目送著那個垃圾君走遠,陳雨桐終於忍不住心中的好奇,看向站在一旁的老白問道。
她確實聽說過一些傳聞,聯盟有一些被管理者馴服的異。
種能口吐人言。
起初她隻把那些傳言當做是一般民眾對克裡斯馬型領袖的崇拜,但沒想到竟然真的有會說話的死亡之爪!
這是她頭一回在現實中見到!
“他不但會說話,而且還是避難所的居民,”老白笑著說道,“廢土上什麼怪事兒沒有,習慣了就好。”
陳雨桐茫然地點了點頭。
她很久之前聽說過,南方某個避難所有在進行將意識從人體移植到其他有機體上的研究。
沒想到竟然成功了?
理性的分析,比起讓蜥蜴學會說話,她更傾向於認為那是一隻披著蜥蜴皮的人。
陳雨桐的眼中漸漸閃爍起感興趣的神采。無錯更新
事情越來越有趣了……
巨石城市政廳。
坐在辦公室的楚光,從小柒那兒收到了一份來自南方的戰報。
於今日下午兩點抵達塵埃鎮的燃燒兵團先遣部隊,與火炬教會的教徒爆發激烈的交火。
玩家在行動中一共擊斃九十二名教徒,俘虜十一人。己方傷亡為九名村民,其中六人已經脫離生命危險,玩家無一人傷亡。
在十一名俘虜中,有一名是火炬教會的使徒。
根據對那名使徒審訊得到的情報,火炬教會正在擴大自身在錦川行省的影響力。
而具體的理由未知。
同時根據那名使徒的口供,火炬教會與當地變種人勢力已經達成了某種合作關係。
現在除了塵埃鎮這個兩三百戶的小聚居地之外,整個錦河市都被納入了火炬教會的版圖。
這次傳教失敗,下次來的搞不好就是變種人部隊了。
為了防止火炬教會的報複,燃燒兵團已經動員當地居民,在小鎮的外圍部署更多的防禦工事和陷阱。
同時兵團長老白在戰報中表達了希望獲得增援的請求。
錦河市已經成為了聯盟與火炬教會衝突的最前線。
目前火炬教會在當地的根基尚不穩定,隻是靠著藥物和利益交換維持了統治,現在無疑是清除火炬教會在當地影響力的最佳時機。

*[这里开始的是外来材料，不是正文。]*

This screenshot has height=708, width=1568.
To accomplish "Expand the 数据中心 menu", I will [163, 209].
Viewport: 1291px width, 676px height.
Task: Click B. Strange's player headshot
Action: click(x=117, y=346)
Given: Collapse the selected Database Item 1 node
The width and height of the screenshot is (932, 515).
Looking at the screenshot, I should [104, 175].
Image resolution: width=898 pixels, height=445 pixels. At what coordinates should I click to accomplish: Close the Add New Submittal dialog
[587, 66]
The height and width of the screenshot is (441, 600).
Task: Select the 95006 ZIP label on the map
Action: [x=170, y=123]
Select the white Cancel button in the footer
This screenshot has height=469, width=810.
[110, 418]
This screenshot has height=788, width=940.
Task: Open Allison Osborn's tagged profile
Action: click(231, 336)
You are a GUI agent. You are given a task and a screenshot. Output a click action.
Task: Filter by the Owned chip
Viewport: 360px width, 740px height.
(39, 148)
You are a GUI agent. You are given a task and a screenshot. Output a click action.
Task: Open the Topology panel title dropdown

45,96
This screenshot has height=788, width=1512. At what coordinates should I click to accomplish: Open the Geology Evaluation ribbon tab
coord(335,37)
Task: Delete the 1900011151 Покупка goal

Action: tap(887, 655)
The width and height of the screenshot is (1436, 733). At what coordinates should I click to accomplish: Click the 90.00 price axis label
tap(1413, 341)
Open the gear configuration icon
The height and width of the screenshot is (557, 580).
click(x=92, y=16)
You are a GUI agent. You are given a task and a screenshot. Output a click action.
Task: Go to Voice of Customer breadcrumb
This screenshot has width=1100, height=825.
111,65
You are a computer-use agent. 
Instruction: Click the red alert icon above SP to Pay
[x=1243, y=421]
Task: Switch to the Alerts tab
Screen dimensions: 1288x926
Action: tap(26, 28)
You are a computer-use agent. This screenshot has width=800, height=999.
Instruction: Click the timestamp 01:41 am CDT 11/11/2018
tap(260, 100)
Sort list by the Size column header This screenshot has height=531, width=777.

如果能找到解除納果影響的醫學途徑,消滅當地的變種人部落,並用正確的方法引導當地人重新過上正常人的生活,種植那些安全的作物,錦河市的幸存者們還有獲救的希望。
被納果汙染的土壤並不是沒有拯救的辦法,根據赫亞的研究結論,用火燒就夠了。
將手中的報告從頭看到了尾,楚光皺起眉頭陷入了沉思。
報告中提到的東西沒毛病,他同樣認同現在是最佳的時機,然而問題在於兩個月後的浪潮。